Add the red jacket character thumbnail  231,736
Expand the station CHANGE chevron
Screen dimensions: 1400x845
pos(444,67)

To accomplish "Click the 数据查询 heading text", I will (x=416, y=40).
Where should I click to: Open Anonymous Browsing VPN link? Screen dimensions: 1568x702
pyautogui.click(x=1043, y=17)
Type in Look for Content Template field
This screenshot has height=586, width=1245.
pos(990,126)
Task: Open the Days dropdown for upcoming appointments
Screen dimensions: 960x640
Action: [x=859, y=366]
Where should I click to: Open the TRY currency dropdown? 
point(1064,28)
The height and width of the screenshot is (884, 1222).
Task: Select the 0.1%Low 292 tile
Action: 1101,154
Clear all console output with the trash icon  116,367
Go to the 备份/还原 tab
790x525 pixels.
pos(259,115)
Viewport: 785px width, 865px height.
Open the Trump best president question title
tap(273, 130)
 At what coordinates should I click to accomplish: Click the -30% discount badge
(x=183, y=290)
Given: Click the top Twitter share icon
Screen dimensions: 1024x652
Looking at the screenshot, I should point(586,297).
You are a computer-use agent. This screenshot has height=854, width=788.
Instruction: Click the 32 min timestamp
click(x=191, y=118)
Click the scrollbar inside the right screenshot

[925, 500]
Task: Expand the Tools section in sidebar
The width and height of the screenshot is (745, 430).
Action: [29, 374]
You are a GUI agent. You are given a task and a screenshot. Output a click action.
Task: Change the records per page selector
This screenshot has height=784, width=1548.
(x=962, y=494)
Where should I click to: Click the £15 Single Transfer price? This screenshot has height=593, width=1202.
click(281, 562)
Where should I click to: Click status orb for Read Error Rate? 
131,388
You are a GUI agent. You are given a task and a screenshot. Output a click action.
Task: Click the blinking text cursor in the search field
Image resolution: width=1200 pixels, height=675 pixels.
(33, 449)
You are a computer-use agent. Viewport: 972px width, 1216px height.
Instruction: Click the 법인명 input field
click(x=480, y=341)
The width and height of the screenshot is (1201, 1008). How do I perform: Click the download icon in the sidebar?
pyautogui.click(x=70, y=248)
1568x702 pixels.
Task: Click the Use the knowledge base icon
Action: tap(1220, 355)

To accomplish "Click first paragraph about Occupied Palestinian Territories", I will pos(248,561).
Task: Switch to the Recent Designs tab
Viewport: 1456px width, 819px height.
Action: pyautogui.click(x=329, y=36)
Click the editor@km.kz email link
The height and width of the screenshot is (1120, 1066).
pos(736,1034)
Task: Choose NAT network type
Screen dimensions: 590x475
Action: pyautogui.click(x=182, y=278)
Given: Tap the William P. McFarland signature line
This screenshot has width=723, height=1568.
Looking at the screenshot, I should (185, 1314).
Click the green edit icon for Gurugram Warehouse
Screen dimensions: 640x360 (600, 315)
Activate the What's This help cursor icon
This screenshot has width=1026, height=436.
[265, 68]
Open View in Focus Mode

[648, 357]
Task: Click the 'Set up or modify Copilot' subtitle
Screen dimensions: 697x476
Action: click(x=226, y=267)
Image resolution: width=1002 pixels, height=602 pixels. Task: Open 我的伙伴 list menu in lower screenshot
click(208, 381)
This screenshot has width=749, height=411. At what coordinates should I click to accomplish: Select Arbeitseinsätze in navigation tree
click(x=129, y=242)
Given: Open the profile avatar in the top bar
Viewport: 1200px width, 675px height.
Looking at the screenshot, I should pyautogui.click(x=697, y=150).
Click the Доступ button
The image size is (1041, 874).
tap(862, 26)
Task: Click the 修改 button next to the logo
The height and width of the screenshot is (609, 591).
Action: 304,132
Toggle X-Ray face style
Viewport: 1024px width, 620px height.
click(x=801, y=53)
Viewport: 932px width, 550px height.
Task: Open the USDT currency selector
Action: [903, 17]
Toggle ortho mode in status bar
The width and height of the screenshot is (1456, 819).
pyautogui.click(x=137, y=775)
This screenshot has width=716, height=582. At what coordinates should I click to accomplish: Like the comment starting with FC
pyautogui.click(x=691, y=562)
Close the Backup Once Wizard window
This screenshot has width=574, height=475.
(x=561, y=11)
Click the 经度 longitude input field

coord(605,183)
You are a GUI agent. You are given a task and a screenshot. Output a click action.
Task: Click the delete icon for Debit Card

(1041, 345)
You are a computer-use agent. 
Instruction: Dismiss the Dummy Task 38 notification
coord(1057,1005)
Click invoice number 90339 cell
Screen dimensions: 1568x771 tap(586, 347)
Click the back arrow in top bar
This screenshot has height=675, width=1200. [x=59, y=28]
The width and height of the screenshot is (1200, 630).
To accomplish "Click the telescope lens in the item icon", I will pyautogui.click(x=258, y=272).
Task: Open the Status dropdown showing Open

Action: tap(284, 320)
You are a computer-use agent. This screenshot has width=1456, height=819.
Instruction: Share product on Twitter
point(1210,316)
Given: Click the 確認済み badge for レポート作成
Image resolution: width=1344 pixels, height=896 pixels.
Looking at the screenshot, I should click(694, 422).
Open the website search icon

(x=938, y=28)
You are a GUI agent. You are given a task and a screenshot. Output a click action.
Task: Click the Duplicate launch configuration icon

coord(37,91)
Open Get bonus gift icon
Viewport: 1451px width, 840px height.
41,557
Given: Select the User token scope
* * *
#### [What is expected]
Give the count of lines in the listing that hold the word "cursor", and nothing else.

#### [Answer area]
2